***** Entries shown *****

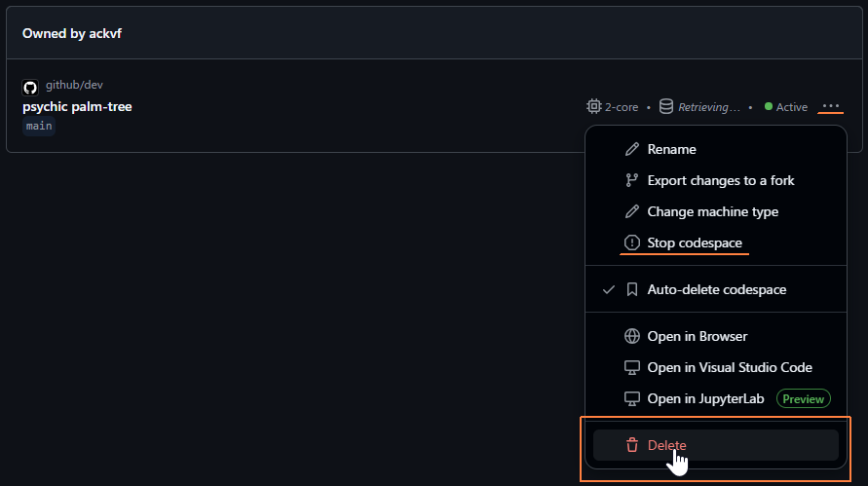The width and height of the screenshot is (868, 486).
Task: Click the github/dev repository link
Action: pyautogui.click(x=74, y=86)
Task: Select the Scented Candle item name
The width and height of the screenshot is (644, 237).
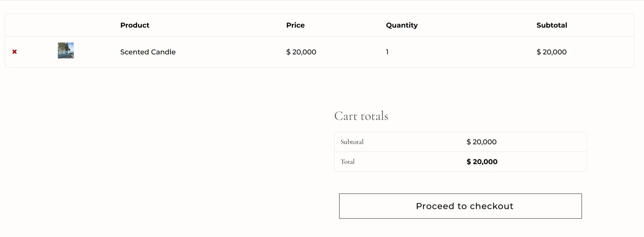Action: 148,52
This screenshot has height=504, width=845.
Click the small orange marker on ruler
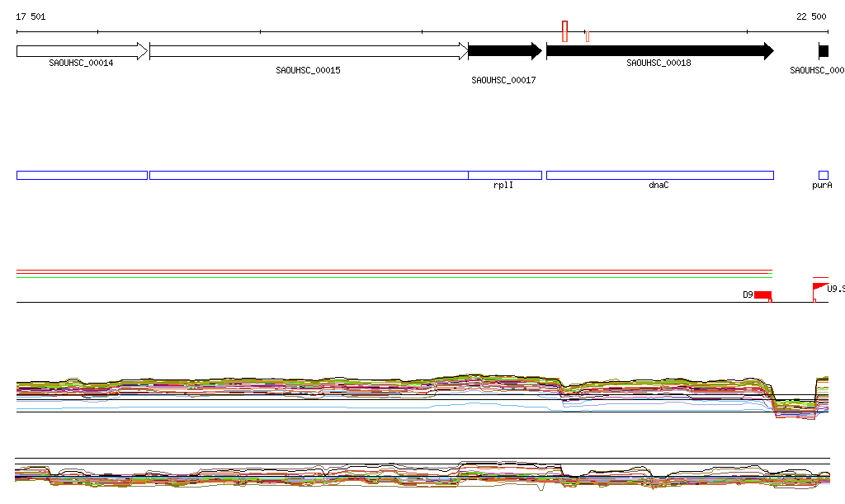[x=587, y=35]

*****

### Goal of the exercise
Return exactly the lines from the line with "Task: Select the Scented Candle item name" through the last line of the data above, both included; pictures do not go in the answer.

### Answer to the exercise
Task: Select the Scented Candle item name
The width and height of the screenshot is (644, 237).
Action: 148,52
This screenshot has height=504, width=845.
Click the small orange marker on ruler
[x=587, y=35]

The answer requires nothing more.